We can convert $\cJ$ to a probability distribution by defining $$ \tilde{p}(\vtt) = \exp(-\cJ(\vtt)/\tau) $$
- Smaller $\cJ$ means larger $\tilde{p}$
- $\tau$ is "temperature" parameter, which control the spread of distribution
- For smaller $\tau$, only smaller $\cJ$'s have non-negligible $\tilde{p}$
Define a probability distribution $$ p(\vtt) = \frac{1}{\int_\cU \tilde{p}(\vtt) d\vtt}\tilde{p}(\vtt) \equiv \frac{1}{Z}\tilde{p}(\vtt) $$
- The integral normalizes $\tilde{p}$ to produce a probability distribution
- Minimizer of $\cJ$ is the maximizer of $p$
Then we can sample $p(\vtt)$ to find the maximizer
- But how to generate samples of $p(\vtt)$, that are needed by policy gradient?
- Technically we can use sampling methods, such as Markov-Chain Monte Carlo (MCMC).
- Caveat: MCMC is usualy slow to evaluate and likely more suitable for lower-dimensional problems.
Side Note¶
Along a similar vein, but a different route, one would get Simulated Annealing algorithm for optimization.
Route 3: Variational Approach¶
Building on the previous general case, an alternative:
- If $p$ is hard to sample, how about replacing it with a simpler distribution $q$?

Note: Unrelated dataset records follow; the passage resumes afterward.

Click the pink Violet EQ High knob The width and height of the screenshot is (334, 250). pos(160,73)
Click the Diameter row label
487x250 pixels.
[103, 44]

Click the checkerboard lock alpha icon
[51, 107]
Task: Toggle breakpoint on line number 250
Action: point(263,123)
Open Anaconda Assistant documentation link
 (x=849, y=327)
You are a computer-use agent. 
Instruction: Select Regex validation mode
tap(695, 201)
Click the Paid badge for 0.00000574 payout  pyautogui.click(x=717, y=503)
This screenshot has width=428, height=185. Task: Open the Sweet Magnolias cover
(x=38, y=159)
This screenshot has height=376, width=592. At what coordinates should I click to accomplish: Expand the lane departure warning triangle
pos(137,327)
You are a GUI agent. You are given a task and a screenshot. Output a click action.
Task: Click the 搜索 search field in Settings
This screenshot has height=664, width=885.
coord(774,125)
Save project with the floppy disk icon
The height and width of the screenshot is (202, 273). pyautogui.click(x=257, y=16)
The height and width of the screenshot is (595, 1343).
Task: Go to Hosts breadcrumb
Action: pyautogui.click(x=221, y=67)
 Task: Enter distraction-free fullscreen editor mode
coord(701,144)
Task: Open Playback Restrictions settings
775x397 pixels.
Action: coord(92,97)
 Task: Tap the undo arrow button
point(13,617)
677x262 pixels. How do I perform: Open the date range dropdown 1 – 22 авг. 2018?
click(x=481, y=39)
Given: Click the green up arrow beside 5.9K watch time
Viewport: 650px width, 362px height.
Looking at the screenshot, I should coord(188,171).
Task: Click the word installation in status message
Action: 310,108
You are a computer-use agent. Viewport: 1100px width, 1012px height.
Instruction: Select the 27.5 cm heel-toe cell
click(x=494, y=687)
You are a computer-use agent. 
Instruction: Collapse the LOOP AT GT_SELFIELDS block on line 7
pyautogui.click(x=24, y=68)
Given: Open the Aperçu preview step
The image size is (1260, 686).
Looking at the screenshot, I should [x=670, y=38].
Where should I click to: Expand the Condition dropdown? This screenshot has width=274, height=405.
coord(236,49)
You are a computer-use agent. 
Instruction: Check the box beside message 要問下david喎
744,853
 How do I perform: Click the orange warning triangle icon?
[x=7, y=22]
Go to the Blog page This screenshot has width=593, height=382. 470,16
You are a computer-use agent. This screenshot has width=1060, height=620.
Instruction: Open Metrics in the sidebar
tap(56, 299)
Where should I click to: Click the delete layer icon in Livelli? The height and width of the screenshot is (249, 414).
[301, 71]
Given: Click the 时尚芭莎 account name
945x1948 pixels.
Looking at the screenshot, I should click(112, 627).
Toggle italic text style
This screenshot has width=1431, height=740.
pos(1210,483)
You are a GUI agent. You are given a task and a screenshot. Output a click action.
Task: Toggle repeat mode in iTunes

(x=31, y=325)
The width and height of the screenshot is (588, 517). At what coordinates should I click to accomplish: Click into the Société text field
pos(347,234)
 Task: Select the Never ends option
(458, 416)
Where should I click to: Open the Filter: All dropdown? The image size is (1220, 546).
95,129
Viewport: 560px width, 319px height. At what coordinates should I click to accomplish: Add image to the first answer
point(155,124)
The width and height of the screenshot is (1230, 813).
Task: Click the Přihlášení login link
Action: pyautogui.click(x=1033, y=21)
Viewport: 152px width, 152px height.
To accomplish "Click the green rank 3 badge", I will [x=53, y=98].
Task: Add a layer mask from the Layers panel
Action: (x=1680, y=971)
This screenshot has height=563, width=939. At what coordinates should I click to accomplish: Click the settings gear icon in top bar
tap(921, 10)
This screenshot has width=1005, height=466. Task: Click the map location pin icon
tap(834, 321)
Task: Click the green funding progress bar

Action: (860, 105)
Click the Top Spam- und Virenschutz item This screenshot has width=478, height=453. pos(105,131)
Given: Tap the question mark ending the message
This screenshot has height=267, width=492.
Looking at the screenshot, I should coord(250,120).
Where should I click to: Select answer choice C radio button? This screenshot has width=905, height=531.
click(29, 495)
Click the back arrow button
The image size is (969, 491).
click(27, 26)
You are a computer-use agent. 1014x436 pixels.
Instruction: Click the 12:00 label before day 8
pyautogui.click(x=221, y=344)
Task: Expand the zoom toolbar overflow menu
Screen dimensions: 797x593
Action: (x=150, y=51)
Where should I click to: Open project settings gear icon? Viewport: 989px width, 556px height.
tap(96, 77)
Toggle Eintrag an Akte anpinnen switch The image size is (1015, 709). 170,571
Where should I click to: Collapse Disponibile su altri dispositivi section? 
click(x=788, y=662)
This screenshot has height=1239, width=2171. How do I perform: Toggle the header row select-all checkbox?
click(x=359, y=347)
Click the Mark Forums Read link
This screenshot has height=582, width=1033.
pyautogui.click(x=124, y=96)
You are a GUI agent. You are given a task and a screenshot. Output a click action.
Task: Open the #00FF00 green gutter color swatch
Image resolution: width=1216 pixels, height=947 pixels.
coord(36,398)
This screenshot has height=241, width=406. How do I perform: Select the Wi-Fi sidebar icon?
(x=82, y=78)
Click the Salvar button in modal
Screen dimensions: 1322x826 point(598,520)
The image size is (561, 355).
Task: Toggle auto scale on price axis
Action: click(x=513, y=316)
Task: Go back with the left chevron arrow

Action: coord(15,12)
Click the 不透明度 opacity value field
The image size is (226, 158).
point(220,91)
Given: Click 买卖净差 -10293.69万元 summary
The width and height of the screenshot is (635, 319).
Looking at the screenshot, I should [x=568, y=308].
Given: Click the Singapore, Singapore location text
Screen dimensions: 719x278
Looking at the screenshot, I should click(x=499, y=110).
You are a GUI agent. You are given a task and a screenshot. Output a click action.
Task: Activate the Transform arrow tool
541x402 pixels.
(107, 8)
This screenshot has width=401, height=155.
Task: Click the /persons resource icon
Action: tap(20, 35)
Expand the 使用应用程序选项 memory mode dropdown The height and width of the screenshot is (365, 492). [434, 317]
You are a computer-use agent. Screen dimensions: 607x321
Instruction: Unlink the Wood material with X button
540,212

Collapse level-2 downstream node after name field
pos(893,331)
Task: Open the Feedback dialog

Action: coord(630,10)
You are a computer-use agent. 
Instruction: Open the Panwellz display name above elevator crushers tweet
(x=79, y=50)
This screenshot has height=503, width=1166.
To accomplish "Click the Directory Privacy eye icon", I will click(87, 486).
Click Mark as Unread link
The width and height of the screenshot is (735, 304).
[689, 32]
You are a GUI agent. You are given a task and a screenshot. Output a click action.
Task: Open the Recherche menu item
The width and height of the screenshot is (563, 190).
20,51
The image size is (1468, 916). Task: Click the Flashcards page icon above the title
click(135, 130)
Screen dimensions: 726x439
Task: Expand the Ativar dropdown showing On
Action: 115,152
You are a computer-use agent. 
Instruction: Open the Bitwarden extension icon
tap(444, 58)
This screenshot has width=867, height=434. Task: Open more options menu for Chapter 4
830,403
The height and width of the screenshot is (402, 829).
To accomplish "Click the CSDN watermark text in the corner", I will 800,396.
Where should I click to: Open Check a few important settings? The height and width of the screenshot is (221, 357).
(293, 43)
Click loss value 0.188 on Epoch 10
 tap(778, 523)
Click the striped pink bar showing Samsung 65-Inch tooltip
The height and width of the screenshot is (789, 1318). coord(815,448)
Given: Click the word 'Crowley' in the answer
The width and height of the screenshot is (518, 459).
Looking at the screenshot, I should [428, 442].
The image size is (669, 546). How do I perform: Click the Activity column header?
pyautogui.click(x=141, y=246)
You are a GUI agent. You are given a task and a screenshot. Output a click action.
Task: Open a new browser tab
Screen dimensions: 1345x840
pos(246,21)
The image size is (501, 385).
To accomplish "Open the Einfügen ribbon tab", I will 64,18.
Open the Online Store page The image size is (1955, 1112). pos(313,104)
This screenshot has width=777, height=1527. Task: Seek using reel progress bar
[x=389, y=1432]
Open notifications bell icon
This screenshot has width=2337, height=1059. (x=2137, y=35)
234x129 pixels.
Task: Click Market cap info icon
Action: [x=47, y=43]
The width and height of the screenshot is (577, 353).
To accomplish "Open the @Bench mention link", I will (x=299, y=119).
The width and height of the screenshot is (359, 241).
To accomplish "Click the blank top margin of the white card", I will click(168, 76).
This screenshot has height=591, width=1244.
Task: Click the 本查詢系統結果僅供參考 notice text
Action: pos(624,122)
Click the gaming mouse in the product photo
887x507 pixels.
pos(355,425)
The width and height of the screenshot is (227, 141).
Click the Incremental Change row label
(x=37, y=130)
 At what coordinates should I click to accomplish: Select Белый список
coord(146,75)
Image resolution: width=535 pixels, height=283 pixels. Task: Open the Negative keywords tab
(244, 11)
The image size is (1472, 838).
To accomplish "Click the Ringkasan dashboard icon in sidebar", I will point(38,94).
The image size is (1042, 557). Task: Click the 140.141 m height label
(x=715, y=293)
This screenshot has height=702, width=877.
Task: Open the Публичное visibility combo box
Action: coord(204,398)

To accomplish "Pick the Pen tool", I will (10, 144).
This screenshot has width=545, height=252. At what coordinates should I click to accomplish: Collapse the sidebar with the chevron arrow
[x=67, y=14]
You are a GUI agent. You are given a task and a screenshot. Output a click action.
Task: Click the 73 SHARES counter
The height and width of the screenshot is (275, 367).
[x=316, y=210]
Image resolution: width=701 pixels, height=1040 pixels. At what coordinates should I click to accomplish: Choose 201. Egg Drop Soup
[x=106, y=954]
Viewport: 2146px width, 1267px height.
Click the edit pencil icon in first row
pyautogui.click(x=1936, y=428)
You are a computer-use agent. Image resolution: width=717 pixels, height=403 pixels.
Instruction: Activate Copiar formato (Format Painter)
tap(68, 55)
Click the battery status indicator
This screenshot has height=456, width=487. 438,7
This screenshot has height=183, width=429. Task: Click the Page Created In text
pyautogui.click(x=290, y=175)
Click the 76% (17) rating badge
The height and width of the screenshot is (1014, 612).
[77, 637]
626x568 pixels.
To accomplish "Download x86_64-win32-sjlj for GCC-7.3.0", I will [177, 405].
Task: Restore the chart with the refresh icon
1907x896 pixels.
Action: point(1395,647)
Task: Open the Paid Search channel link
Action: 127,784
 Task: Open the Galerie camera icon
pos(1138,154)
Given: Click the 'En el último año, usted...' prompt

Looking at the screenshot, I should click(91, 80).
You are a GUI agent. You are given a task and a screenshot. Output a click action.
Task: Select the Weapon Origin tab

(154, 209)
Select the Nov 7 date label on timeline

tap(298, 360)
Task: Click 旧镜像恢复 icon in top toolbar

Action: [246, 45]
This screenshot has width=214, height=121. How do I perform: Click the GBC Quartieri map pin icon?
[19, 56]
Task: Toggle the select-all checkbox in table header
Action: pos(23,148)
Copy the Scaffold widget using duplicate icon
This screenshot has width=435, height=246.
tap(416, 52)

- e.g., a multivariate Gaussian $q(\vtt;\vtvt)=\cN(\mu,\Sigma)$, with $\vtvt=[\mu,\Sigma]$
- Then we optimize $\vtvt$ instead of $\vtt$.
Problem: how to choose $\vtvt$ so that $p\approx q$?
Otherwise one gets the wrong optima!
Use Kullback-Leibler (KL) divergence to quantify the difference $$ KL(q||p) = \int_\vtt q(\vtt;\vtvt)\log \frac{q(\vtt;\vtvt)}{p(\vtt)} d\vtt = \underbrace{\bE_q[\log q(\vtt;\vtvt)]}_{\equiv -H[q]} - \bE_q[\log p(\vtt)] $$
- If $p=q$, $\log=1$ and $KL=0$
- If $p$ and $q$ are more different, $KL$ is larger
- $H(q)$ is called entropy - to be discussed soon
We know $$ p(\vtt) = \frac{1}{Z}\tilde{p}(\vtt) = \frac{1}{Z} \exp(-\cJ(\vtt)/\tau) $$ so in KL divergence $$ \bE_q[\log p(\vtt)] = \bE_q[-\cJ(\vtt)/\tau - \log Z] \propto \frac{1}{\tau}\bE_q[-\cJ(\vtt)] $$ where $Z$ is a constant that can be ignored.
Then, minimizing KL is equivalent to the following $$ \min_\vtvt KL(q||p) = \underbrace{\bE_q[\cJ(\vtt)]}_{\text{Cost}} - \tau H[q] $$
- Now the variable is $\vtvt$ and $KL$ is differentiable!
- Cost is for minimizing $\cJ$ (weighted by $q$)
- Entropy is for regularization
- e.g., for 1D Gaussian, $-H\propto (\log\sigma)$ - so larger $\sigma$ means larger $(-H)$
- If $q$ is "narrow", minimizer is more "local" $\Leftrightarrow$ $\sigma$ is small, $-H$ is small
- Larger entropy means larger $\sigma$ and promotes exploration
- Lowering $\tau$ narrows down $q$
Reparameterization trick¶
A technical detail is in the gradient of cost. $$ \bE_q[\cJ(\vtt)] = \int_\vtt q(\vtt;\vtvt)\cJ(\vtt) d\vtt \approx \frac{1}{N} \sum_{i=1}^N \cJ(\vtt_i),\quad \vtt_i\sim q(\vtt_i;\vtvt) $$
How to take the gradient of a sample $\cJ(\vtt_i)$?
In the typical choice of $q\sim\cN(\mu,\Sigma)$, $\Sigma=LL^\top$, one can do $$ \cJ(\vtt_i) = \cJ(\mu+L\epsilon_i),\quad \epsilon_i\sim\cN(0,I) $$ Let $\vtvt=[\mu,L]$, the gradient $\nabla_\vtvt\cJ$ can be computed naturally.